ROANOKE, Va. - Democratic and Republican gubernatorial rivals, Terry McAuliffe and Ken Cuccinelli, respectively, are hoping to make headway with voters by tying their opponent to unpopular Washington, D.C. issues during their third and final debate Thursday night.
McAuliffe, a businessman and former head of the Democratic National Committee, currently leads Cuccinelli, the conservative Virginia attorney general, in recent polling by about 7 percentage points. According to a Quinnipiac University poll, Libertarian Party candidate Robert Sarvis earns 10 percent support, making his presence in the race a potential spoiler for Cuccinelli - but because of rules previously agreed upon by the two major party candidates, Sarvis is not allowed to participate in the debate.
Both McAuliffe and Cuccinelli are expected to bring their sharpest canned one-liners as they round the final campaign turn and head into Election Day on Nov. 5.
With the recent 16-day federal government shutdown serving as an example, McAuliffe hopes to paint Cuccinelli as just another tea party Republican driven more by political philosophy than a desire to effectively govern. Polls have shown Republicans taking a hit with the public for their role in the shutdown, though voters say they are largely disappointed with both parties.
But with the failed launch of the website key to implementing the Affordable Care Act dominating media coverage, Cuccinelli also has something to throw at McAuliffe, who was a major Democratic fundraiser before becoming a candidate himself. Cuccinelli was the first state attorney general to file a lawsuit against President Barack Obama's signature domestic policy, claiming it is unconstitutional. Despite the fact that the Supreme Court let the core of the law stand, Cuccinelli now is eager to claim credit for having the foresight to oppose the legislation.

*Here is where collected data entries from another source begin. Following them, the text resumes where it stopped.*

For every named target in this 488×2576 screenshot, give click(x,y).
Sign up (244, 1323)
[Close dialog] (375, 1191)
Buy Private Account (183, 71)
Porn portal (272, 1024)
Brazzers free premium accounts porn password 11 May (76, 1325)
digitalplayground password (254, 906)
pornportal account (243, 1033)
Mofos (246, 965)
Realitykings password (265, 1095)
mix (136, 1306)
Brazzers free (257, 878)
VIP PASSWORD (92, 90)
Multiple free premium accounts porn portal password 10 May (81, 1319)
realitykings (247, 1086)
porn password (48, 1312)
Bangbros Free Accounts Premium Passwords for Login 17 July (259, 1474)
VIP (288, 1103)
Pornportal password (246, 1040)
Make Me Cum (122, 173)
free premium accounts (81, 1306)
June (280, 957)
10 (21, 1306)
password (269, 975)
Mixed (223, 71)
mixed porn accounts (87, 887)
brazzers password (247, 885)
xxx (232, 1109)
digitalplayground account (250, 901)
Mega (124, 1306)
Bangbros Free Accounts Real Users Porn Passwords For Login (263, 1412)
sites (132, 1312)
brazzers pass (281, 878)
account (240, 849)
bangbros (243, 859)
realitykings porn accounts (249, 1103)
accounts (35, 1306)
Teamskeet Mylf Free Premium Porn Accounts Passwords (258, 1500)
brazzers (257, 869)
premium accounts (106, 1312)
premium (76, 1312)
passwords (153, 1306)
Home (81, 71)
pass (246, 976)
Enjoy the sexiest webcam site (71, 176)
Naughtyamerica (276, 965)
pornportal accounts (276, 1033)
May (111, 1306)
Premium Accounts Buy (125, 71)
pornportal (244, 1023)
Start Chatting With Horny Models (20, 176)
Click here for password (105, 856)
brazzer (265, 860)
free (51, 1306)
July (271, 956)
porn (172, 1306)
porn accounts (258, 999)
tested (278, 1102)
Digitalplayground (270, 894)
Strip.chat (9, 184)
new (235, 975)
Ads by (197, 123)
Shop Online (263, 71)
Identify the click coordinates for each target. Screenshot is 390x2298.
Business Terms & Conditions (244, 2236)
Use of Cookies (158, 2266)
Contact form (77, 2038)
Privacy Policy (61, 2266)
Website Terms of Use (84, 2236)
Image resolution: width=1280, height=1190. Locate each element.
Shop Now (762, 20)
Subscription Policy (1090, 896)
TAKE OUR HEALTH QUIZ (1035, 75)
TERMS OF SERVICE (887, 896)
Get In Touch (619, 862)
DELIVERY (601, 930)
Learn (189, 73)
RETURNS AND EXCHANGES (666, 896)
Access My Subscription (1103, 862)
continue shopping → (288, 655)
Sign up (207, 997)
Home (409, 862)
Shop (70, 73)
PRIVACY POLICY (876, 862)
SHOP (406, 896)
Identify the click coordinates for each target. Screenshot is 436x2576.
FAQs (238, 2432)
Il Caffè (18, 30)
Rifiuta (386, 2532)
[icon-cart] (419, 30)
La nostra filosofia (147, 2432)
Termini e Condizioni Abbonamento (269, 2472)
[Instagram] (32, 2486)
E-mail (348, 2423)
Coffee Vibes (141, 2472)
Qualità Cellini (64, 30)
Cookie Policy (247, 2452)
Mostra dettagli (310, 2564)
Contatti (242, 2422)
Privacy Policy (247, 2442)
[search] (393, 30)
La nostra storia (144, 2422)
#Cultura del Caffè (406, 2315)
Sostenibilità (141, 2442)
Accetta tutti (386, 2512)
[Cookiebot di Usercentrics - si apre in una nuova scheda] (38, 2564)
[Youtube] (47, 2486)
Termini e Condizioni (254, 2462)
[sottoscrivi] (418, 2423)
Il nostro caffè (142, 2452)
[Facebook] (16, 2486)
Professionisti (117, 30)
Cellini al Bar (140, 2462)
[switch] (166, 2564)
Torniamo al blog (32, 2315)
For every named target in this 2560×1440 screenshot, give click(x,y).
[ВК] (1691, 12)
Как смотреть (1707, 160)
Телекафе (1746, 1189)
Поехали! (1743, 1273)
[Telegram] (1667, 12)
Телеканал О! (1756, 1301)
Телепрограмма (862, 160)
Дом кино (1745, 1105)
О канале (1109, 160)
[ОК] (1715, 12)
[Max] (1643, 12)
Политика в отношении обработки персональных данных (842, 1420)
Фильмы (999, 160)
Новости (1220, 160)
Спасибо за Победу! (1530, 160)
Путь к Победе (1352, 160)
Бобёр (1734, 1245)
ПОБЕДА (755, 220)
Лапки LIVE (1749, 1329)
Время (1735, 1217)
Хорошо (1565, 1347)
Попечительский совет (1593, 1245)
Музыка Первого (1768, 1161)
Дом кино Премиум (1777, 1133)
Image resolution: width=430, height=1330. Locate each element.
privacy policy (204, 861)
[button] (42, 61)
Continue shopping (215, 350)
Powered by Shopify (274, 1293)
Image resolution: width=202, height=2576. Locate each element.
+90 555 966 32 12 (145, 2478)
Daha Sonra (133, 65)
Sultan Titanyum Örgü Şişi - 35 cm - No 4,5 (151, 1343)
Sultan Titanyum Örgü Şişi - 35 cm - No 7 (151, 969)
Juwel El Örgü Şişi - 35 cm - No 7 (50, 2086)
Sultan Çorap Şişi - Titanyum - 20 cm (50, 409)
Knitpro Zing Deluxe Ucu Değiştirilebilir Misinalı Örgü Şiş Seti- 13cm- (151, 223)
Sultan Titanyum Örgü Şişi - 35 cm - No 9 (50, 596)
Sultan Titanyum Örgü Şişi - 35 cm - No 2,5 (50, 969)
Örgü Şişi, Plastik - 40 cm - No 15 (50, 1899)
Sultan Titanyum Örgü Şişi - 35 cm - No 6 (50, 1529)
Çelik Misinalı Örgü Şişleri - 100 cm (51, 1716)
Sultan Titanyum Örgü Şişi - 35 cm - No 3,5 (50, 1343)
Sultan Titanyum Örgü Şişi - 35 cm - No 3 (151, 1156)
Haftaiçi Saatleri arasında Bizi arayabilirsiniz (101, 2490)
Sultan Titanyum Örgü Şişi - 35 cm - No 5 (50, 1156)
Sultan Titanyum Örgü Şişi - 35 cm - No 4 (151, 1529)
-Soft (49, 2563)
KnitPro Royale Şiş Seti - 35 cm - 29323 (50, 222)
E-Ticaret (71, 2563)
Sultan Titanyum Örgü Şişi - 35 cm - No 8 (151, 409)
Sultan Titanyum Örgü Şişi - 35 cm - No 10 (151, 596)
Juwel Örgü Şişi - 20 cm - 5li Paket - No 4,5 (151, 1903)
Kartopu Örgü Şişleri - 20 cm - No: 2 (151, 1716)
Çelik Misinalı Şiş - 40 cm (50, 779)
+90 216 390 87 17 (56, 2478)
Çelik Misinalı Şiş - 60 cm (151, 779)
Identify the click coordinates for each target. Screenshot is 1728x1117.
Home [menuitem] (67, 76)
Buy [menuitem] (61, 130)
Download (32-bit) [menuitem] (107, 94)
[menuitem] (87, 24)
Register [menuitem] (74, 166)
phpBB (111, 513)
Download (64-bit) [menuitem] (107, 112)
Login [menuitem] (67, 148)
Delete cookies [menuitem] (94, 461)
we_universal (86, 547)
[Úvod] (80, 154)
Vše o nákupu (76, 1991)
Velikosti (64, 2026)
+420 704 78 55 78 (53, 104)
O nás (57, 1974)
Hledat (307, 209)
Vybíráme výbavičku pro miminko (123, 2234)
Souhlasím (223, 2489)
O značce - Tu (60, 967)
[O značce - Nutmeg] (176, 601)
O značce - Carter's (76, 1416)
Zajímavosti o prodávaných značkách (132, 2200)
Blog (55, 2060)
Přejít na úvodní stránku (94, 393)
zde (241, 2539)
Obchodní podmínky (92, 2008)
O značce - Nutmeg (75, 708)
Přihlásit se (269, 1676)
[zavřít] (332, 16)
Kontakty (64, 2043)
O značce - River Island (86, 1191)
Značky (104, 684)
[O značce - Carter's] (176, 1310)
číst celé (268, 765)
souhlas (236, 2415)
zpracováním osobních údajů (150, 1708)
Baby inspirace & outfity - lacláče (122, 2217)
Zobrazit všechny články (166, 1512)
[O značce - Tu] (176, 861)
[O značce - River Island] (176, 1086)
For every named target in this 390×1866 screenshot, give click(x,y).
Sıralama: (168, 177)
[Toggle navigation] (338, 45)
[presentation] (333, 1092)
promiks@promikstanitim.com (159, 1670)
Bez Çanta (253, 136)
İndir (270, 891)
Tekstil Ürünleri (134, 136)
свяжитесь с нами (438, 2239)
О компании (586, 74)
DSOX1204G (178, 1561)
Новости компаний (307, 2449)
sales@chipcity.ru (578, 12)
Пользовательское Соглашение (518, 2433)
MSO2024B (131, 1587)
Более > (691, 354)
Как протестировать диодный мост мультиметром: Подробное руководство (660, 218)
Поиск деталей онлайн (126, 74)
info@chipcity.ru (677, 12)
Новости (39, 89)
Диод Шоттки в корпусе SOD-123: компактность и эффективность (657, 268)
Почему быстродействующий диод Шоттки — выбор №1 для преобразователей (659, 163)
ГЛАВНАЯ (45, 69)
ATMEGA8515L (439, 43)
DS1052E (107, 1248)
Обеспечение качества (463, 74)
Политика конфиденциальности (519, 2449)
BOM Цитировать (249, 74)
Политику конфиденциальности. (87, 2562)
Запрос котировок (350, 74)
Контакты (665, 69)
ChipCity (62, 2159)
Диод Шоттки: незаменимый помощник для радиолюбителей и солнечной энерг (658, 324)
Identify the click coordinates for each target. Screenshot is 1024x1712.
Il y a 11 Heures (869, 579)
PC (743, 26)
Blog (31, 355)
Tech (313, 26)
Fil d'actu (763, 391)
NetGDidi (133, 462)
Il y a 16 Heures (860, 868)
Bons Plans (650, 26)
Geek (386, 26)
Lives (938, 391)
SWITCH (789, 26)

While both sides have flooded the airwaves with advertising, McAuliffe is outspending Cuccinelli by a 2-1 margin on television, according to news reports. Former secretary of state and former Sen. Hillary Clinton took to the campaign trail for McAuliffe last weekend and former President Bill Clinton will headline for him this weekend. But still, there's concern among Democrats that despite his polling lead, the lukewarm feeling McAuliffe engenders from the public could lay the groundwork for an upset by Cuccinelli, who is relying on a motivated conservative base to maximize turnout.
So Cuccinelli has much to gain with a positive performance in the Thursday night debate, while McAuliffe has much to lose.